O gabinete de Alexandre de Moraes no STF (Supremo Tribunal Federal) utilizou a estrutura do TSE (Tribunal Superior Eleitoral) para produzir relatórios contra ao menos 20 bolsonaristas, em um período em que o discurso golpista avançava entre aliados de Jair Bolsonaro (PL).

As mensagens trocadas entre o juiz Airton Vieira, principal assessor de Moraes no STF, e Eduardo Tagliaferro, chefe do setor de combate à desinformação do TSE, às quais a Folha teve acesso, tratam de casos relacionados a apoiadores de Bolsonaro e parlamentares aliados dele.

O material obtido pela Folha abrange mensagens trocadas de agosto de 2022, no período eleitoral, a maio de 2023 —em 8 de janeiro de 2023, bolsonaristas promoveram a invasão e depredação da sede dos três Poderes, em Brasília.

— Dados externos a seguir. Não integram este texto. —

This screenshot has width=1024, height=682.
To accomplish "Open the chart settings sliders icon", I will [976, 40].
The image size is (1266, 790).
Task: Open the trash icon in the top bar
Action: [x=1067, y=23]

O ex-chefe da Assessoria Especial de Enfrentamento à Desinformação do TSE, Eduardo Tagliaferro (de terno), e Airton Vieira, juiz instrutor de Alexandre de Moraes no STF
O ex-chefe da Assessoria Especial de Enfrentamento à Desinformação do TSE, Eduardo Tagliaferro (de terno), e Airton Vieira, juiz instrutor de Alexandre de Moraes no STF - Reprodução

As mensagens e documentos têm origem em fontes com acesso legal a dados de um telefone que contém as mensagens, não decorrendo de interceptação ilegal ou acesso hacker.

Moraes disse em nota nesta terça (13) que todos os procedimentos foram "oficiais, regulares e estão devidamente documentados nos inquéritos e investigações em curso no STF, com integral participação da Procuradoria-Geral da República".

"Diversas determinações, requisições e solicitações foram feitas a inúmeros órgãos, inclusive ao Tribunal Superior Eleitoral, que, no exercício do poder de polícia, tem competência para a realização de relatórios."

Tagliaferro afirmou que não se manifestará, mas que "cumpria todas as ordens que me eram dadas e não me recordo de ter cometido qualquer ilegalidade".

Como mostrou a Folha, o gabinete de Moraes no STF solicitava de maneira informal a produção de relatórios por Tagliaferro, lotado no TSE. Esses documentos, em alguns casos, depois eram usados pelo ministro para embasar medidas criminais dentro do inquérito das fake news, no Supremo, como se tivessem sido enviados de forma espontânea pela corte eleitoral.

As mensagens revelam que, após Airton Vieira repassar os pedidos pelo WhatsApp, Tagliaferro fazia os monitoramentos, produzia os relatórios e enviava por email como se eles tivessem sido produzidos por iniciativa da AEED (Assessoria Especiais de Enfrentamento à Desinformação).

As informações eram encaminhadas para o inquérito 4.781, conhecido como o das fake news, e embasaram ordens de quebras de sigilo bancários, bloqueio de redes e suspensão de passaporte expedidas pelo gabinete do ministro.

O próprio juiz instrutor de Moraes demonstrou, em áudio revelado pela Folha, preocupação com a forma de atuação dos gabinetes do ministro no STF e no TSE.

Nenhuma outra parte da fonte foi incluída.